The two leaders’ meeting may take place in the far eastern region of Russia, which borders the northeastern part of North Korea, on April 24 before Putin travels to Beijing for an international forum. The “One Belt, One Road” forum is scheduled for April 26-27, Yonhap News Agency said Monday, citing an unidentified diplomatic source.
The summit between Kim and Putin has been widely expected since the Russian government confirmed on April 3 that it has formally invited the North Korean leader to visit the country.
A seven-day visit to Moscow and Vladivostok by Kim Chang-son, the de facto chief of staff for Kim Jong-un, last month also fueled speculation that the visit was to prepare logistics for the summit.
The report of a possible summit came after Putin sent a congratulatory letter to Kim on Friday for his election to the country’s highest post, chairman of the State Affairs Commission, at the first session of the 14th Supreme People’s Assembly.

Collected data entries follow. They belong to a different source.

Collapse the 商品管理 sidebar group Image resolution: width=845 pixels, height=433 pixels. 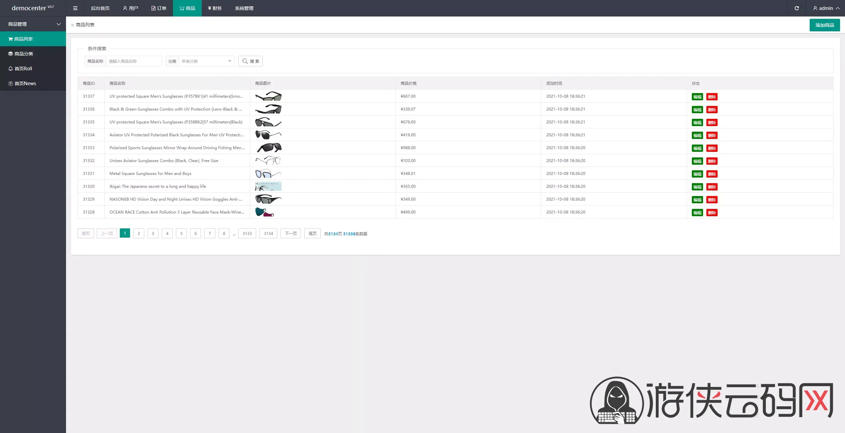tap(33, 24)
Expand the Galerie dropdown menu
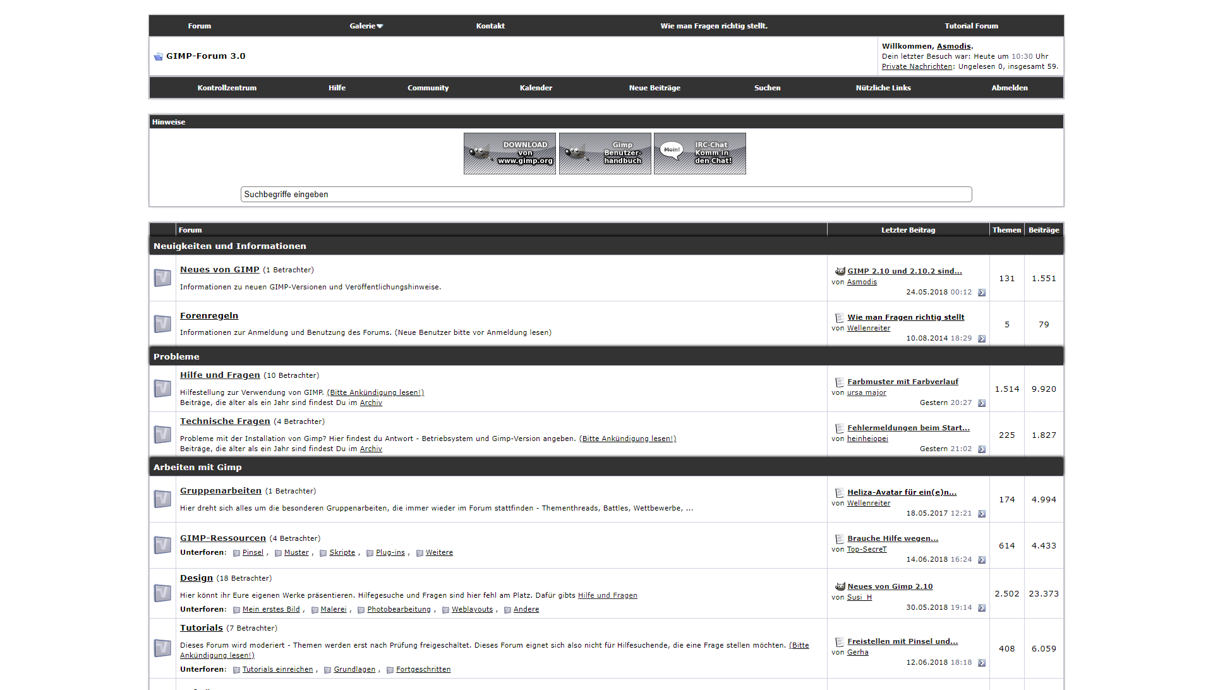The height and width of the screenshot is (690, 1213). (366, 26)
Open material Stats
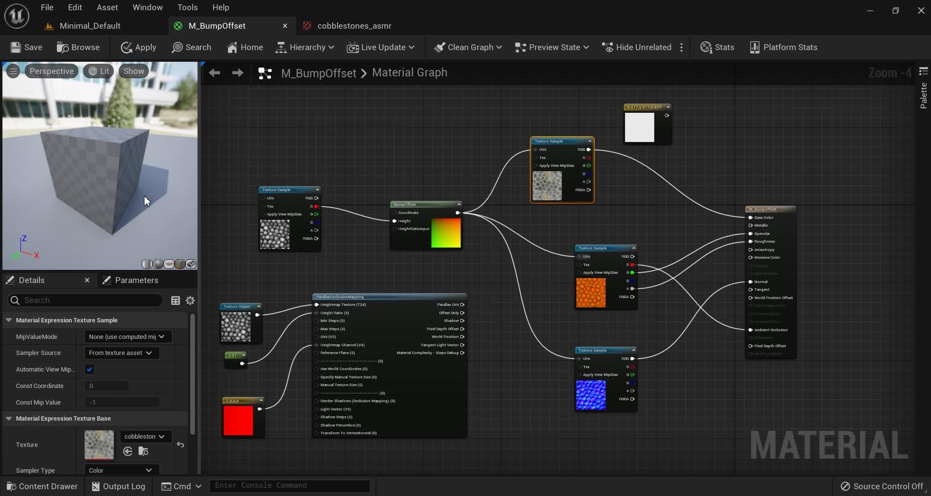 [x=716, y=47]
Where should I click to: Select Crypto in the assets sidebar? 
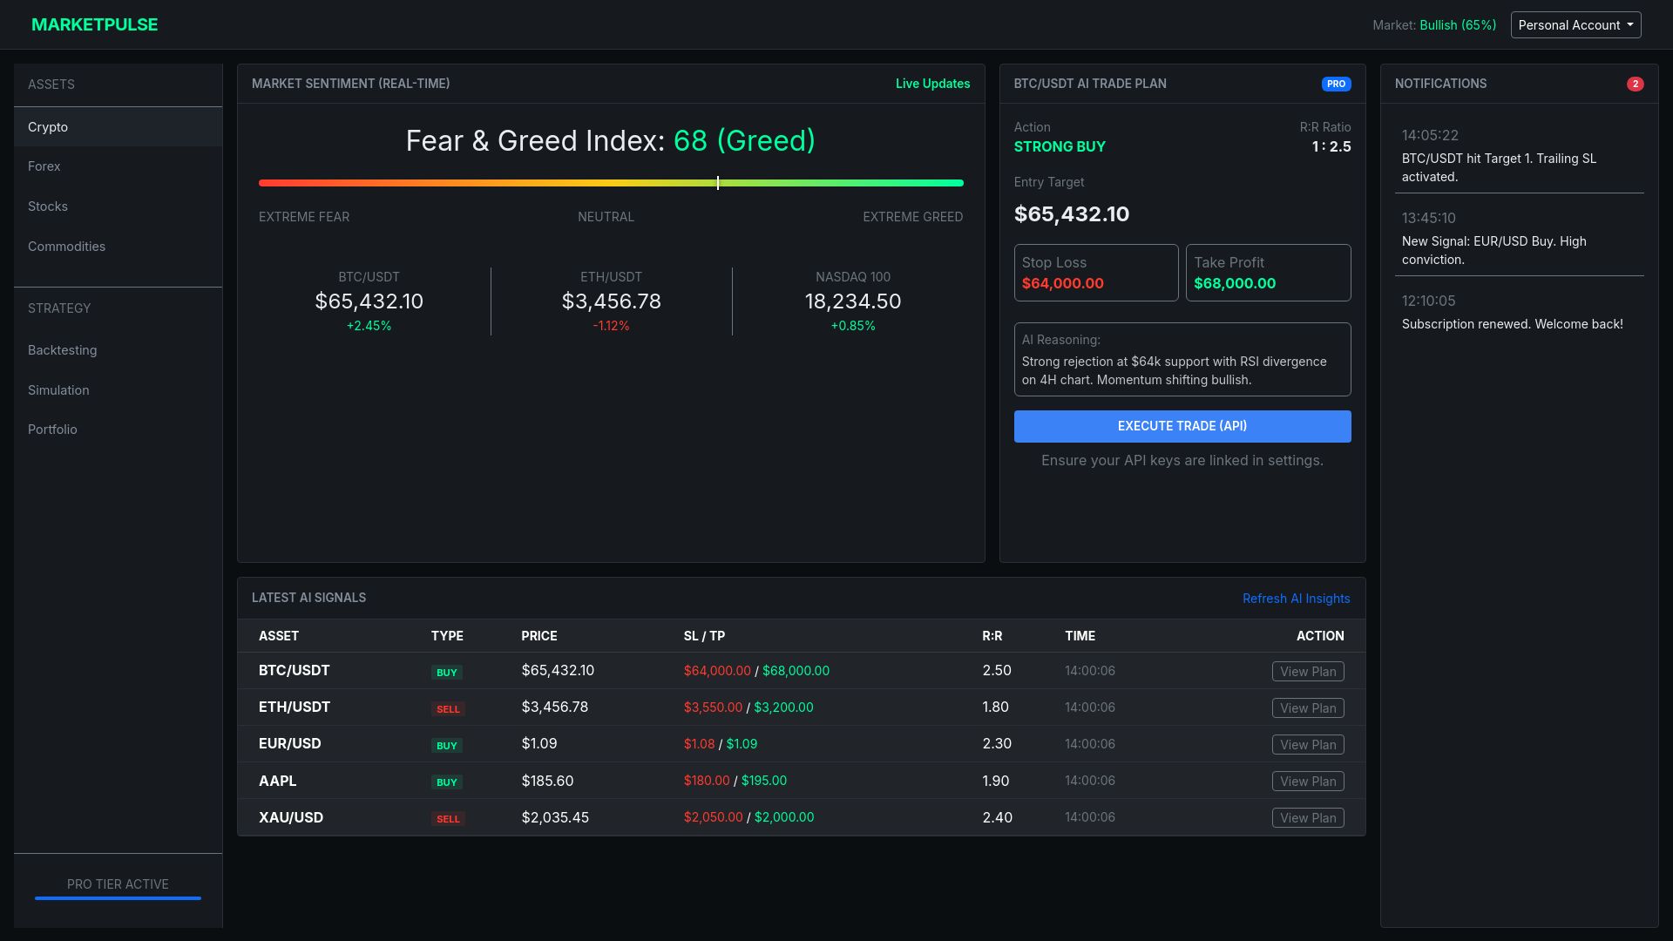coord(48,127)
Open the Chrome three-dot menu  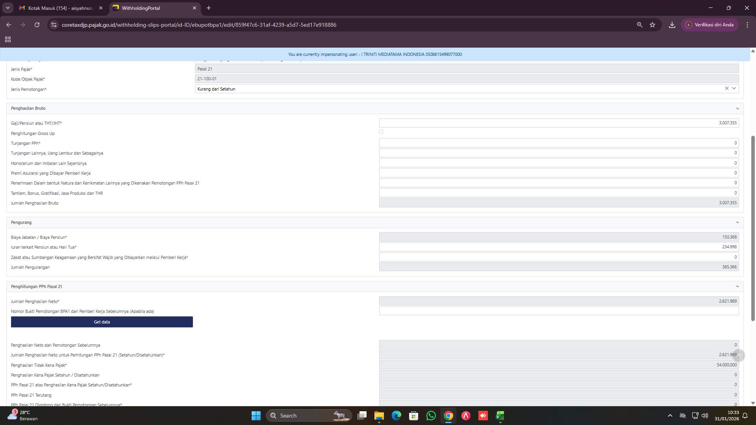tap(747, 24)
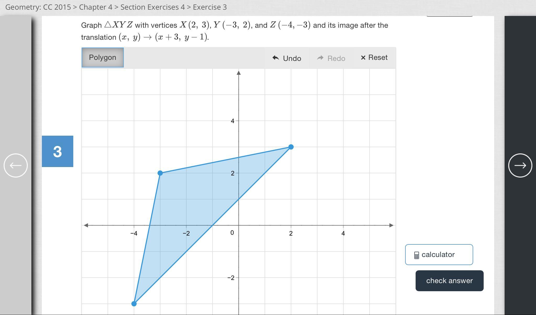Open the calculator button
The image size is (536, 315).
pyautogui.click(x=439, y=255)
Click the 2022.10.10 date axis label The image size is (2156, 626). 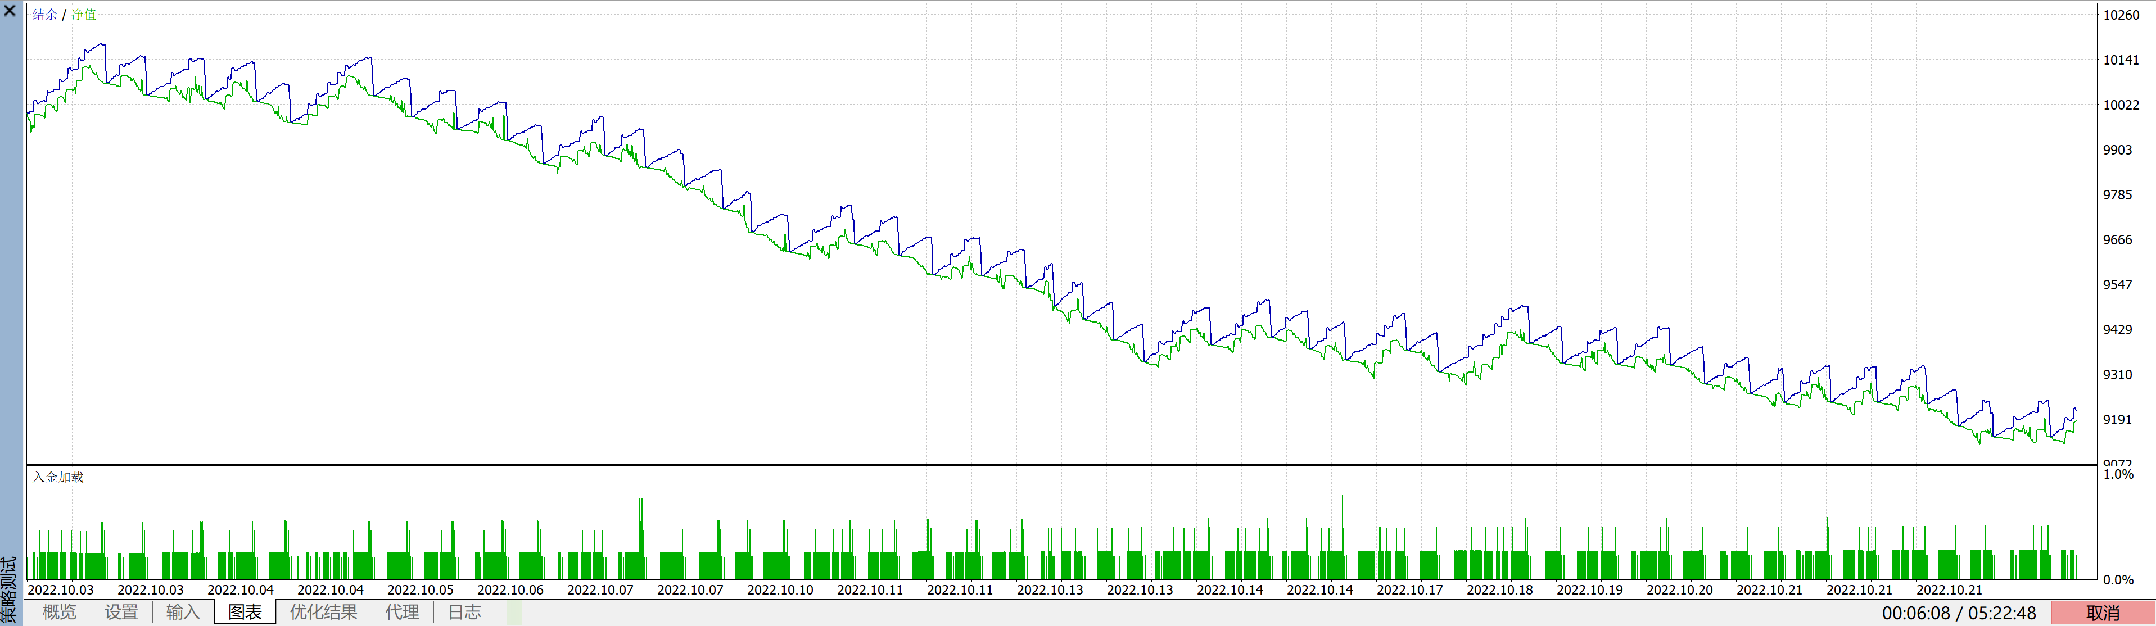tap(779, 589)
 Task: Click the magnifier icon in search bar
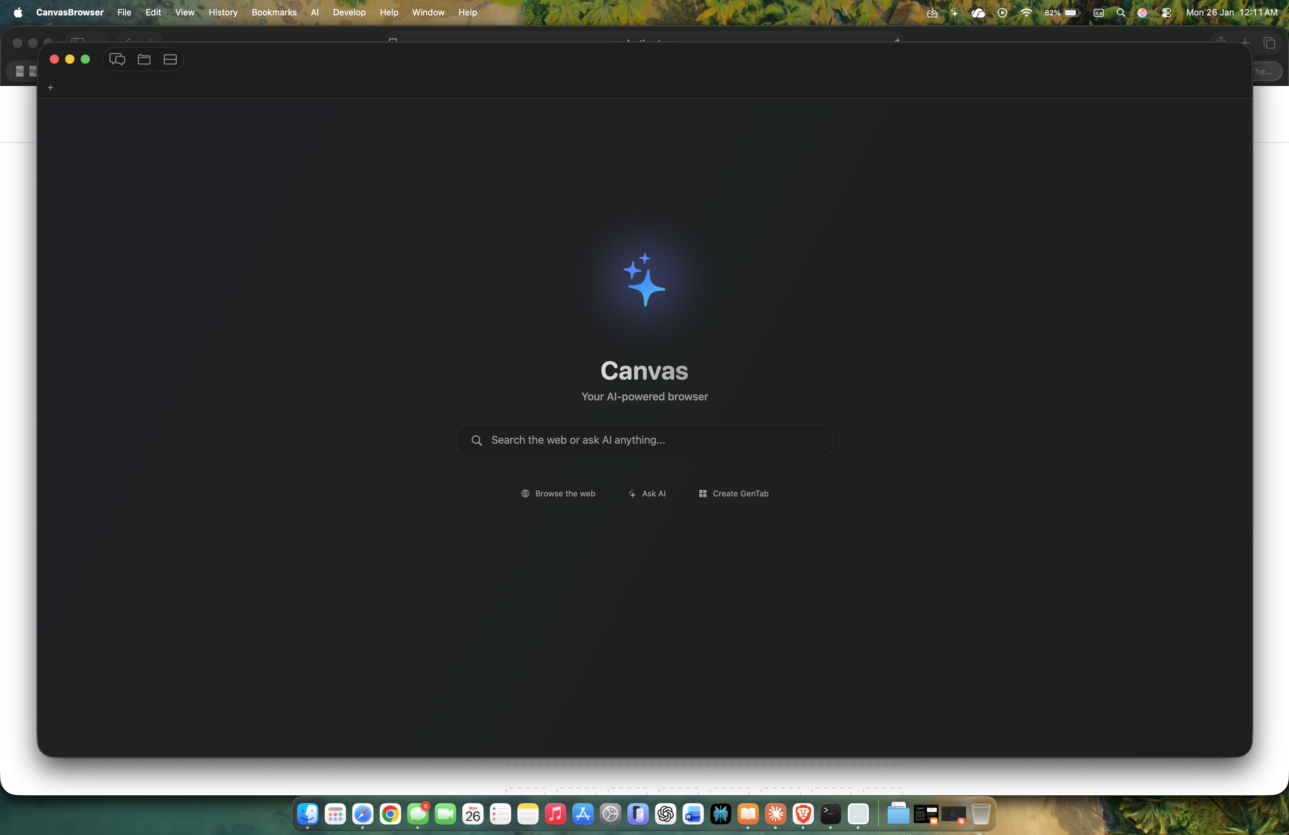point(477,441)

“I am confident your activities at the highest level will contribute to the development of the friendly relationship between our two countries and their people, and to peace and stability on the Korean Peninsula,” the Russian president said in the letter.
Experts said North Korea is trying to increase its leverage in future dealings with Washington by tightening cooperation with Moscow while requesting more humanitarian support.
During a speech at the Supreme People’s Assembly, Kim gave US President Donald Trump a deadline of until the end of this year for a third summit, and urged the Trump administration to change its stance toward the regime and its denuclearization.
To the nation’s party officials, Kim called on self-reliant development solutions that can bring its struggling economy back on track and withstand hostile forces.
On Thursday, Trump said sanctions imposed against North Korea will remain in place until Pyongyang fully dismantles its nuclear program.
“Kim repeatedly called for self-reliant economic development in his speech. To overcome the difficulties created by the sanctions, it needs support from allies -- China and Russia,” said Park Won-gon, an international relations professor at Handong Global University.
Pyongyang has seeking to harness its relationship with China and Russia for possible waiver of UN sanctions but its focus seems to be shifted to receiving aid from them, he said.
Russia has been providing food assistance to the North through UN and other organizations. In early March, the country delivered some 4,000 tons of flour to Chongjin, North Hamgyong Province, and Heungnam, South Hamgyong Province, for nutritional cookies for children and pregnant women.
“Now the North is turning its eyes to Russia,” Park said. “It received from China as much as it can.”